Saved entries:
━━━━━━━━━━━━━━━━━━━━━━━━━━━━━━

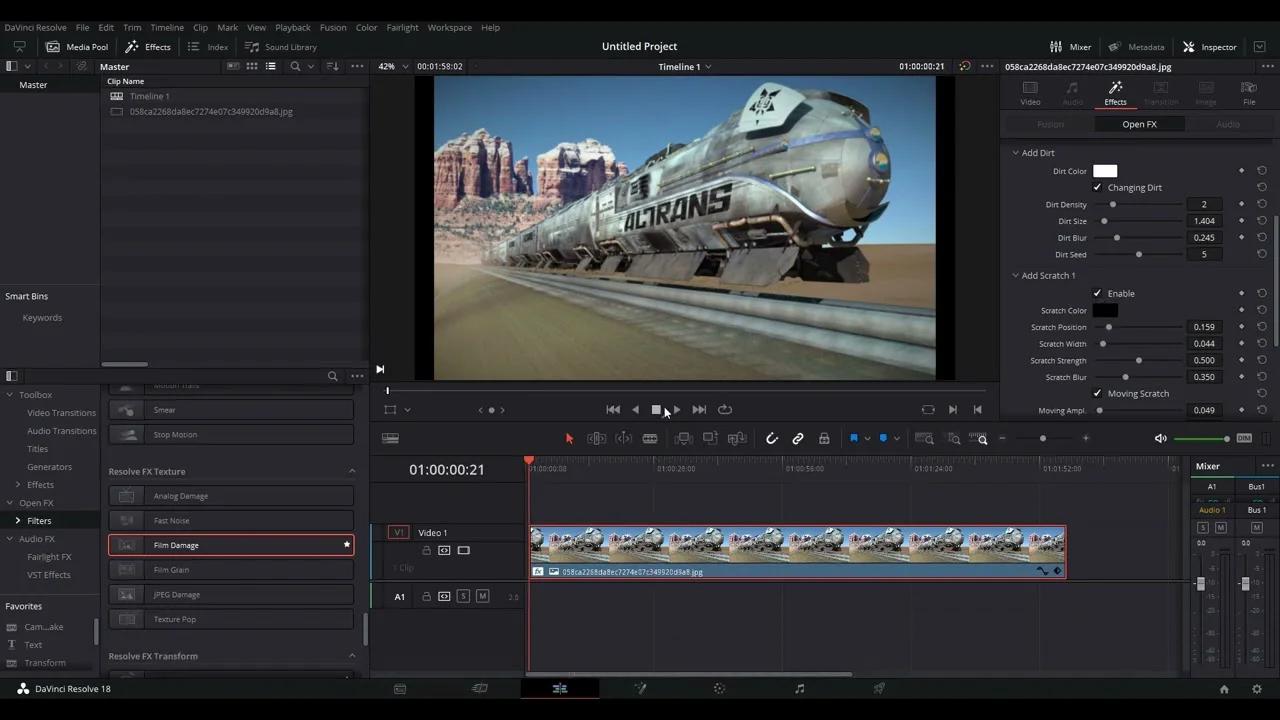This screenshot has height=720, width=1280.
Task: Toggle the Moving Scratch checkbox
Action: pos(1097,393)
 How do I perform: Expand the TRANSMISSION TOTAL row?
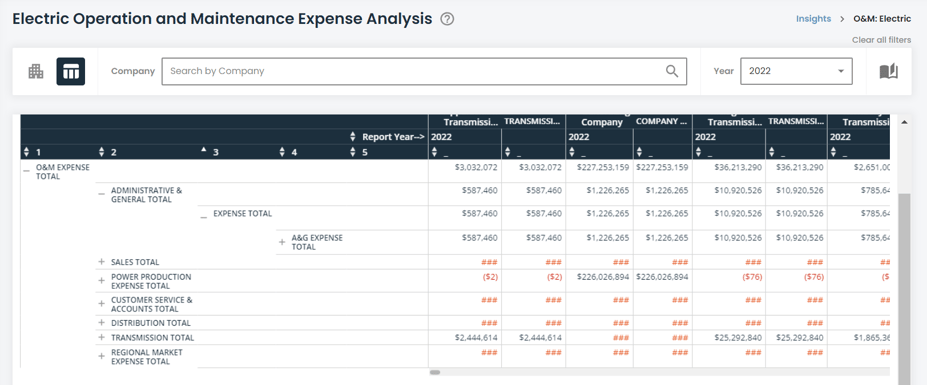click(102, 338)
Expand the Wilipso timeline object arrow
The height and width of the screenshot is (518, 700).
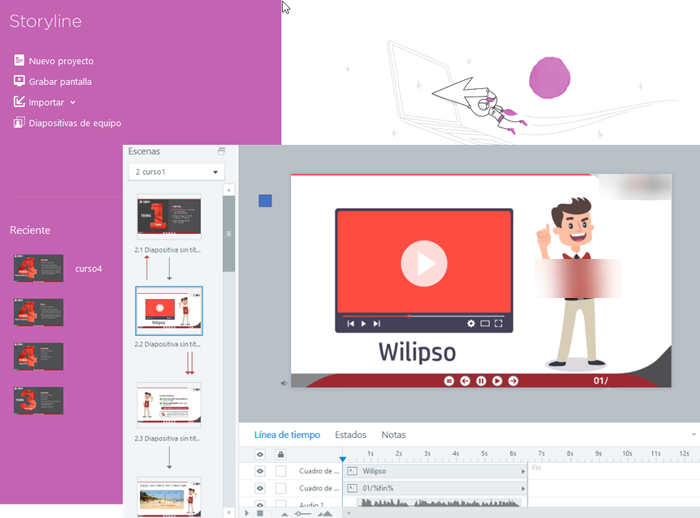(523, 470)
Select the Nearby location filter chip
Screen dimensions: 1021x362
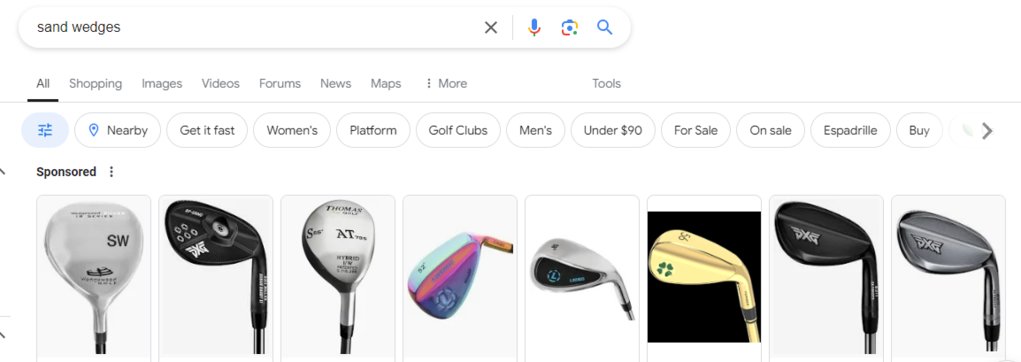[118, 130]
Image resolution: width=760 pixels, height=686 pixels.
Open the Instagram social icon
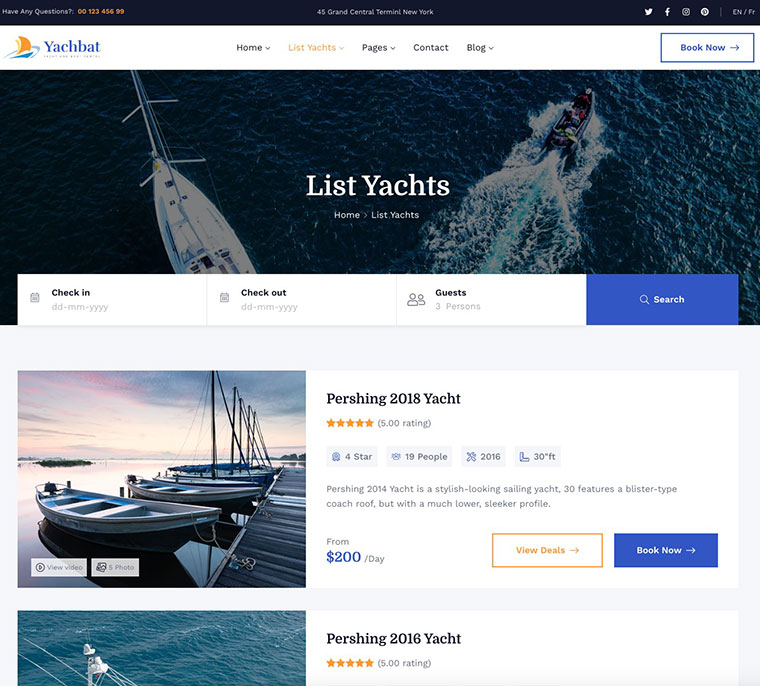point(686,12)
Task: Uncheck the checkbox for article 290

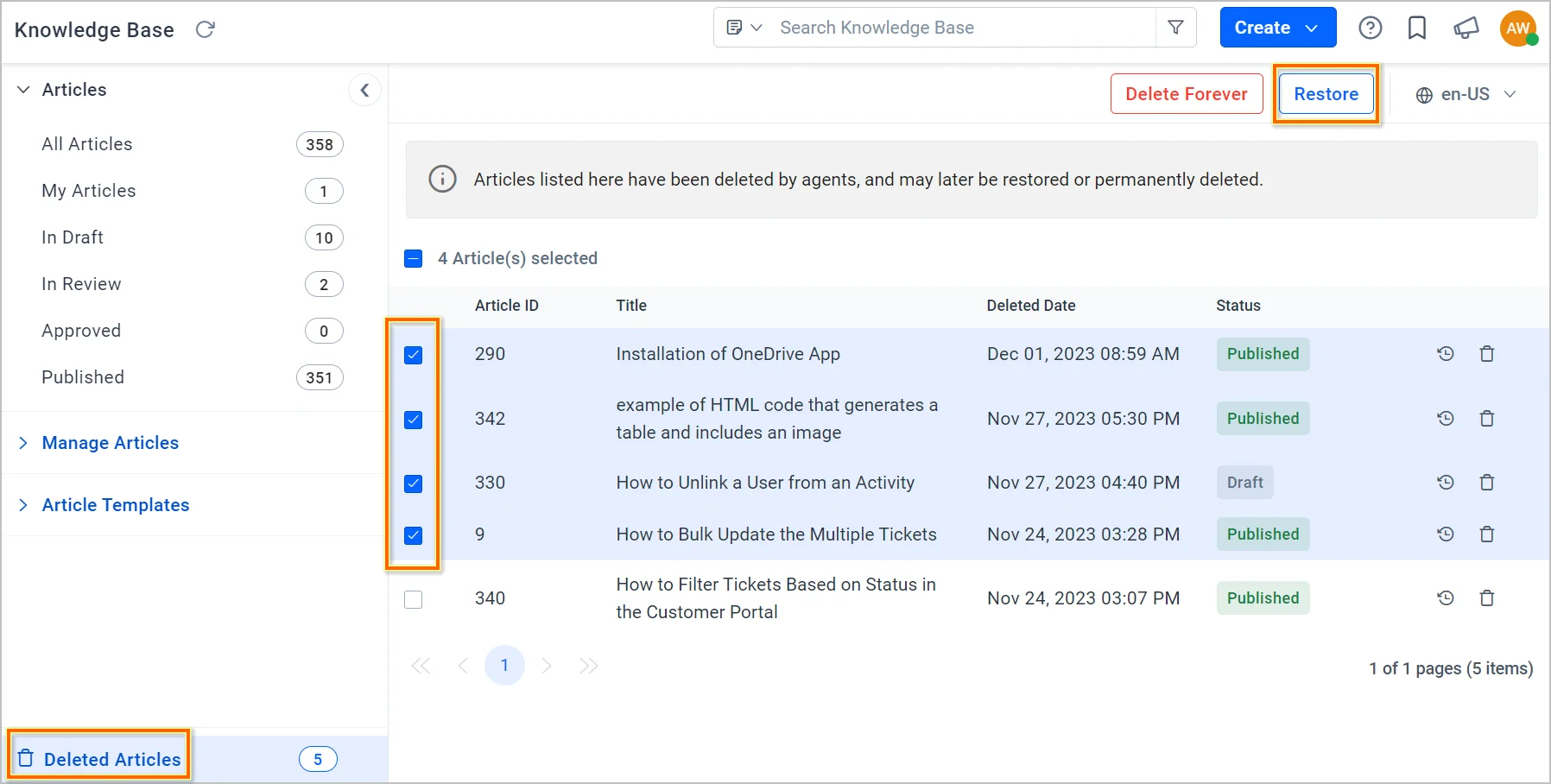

━━━━━━━━━━━━━━━━━━━━━━━━━━━━━━

> TASK PROMPT
Pictures should be omitted. Please return exactly the lines from the line that holds "Image resolution: width=760" through the end of the records.

> RESPONSE TO THIS EXERCISE
Image resolution: width=760 pixels, height=686 pixels.
Open the Instagram social icon
point(686,12)
Task: Uncheck the checkbox for article 290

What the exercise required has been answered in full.